PROVIDED RECORDS >>
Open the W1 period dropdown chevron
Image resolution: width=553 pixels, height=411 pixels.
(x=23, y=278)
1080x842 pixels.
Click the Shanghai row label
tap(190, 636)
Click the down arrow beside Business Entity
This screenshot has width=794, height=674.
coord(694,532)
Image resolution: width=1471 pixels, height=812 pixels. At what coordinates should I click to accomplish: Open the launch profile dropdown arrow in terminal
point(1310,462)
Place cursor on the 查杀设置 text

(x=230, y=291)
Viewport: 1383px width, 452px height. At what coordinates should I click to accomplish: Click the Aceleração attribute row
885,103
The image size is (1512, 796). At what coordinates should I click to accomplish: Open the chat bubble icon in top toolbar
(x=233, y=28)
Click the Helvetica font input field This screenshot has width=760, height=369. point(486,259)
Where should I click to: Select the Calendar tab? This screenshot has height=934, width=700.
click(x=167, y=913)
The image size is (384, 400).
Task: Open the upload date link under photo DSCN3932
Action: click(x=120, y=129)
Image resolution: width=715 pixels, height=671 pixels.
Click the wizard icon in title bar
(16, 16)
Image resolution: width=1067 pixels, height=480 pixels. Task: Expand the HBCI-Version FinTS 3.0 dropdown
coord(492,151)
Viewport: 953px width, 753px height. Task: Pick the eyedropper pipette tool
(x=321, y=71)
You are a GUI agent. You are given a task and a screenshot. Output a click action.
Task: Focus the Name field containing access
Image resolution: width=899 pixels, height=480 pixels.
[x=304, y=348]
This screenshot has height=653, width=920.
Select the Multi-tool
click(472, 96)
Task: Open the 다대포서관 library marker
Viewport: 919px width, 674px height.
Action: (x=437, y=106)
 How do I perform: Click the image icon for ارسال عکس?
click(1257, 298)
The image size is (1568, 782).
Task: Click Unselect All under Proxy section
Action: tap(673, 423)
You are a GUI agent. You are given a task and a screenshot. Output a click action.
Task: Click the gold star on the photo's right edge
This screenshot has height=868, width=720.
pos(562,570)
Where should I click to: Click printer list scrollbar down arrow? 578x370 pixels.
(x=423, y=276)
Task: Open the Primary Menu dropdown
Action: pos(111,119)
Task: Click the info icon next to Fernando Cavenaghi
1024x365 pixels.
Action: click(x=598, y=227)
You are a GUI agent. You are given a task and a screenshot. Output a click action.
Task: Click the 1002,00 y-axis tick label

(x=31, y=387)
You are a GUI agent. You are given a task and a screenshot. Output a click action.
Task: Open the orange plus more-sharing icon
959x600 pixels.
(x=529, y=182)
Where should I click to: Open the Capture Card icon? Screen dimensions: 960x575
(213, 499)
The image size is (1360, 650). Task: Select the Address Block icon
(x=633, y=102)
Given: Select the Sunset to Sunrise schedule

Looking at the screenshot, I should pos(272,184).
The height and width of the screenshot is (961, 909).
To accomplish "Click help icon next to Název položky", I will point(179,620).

ACTIVITY >> Only the number is wanted here. Please work out how many lines of the records contain "field".

THE COMPLETED TASK >> 2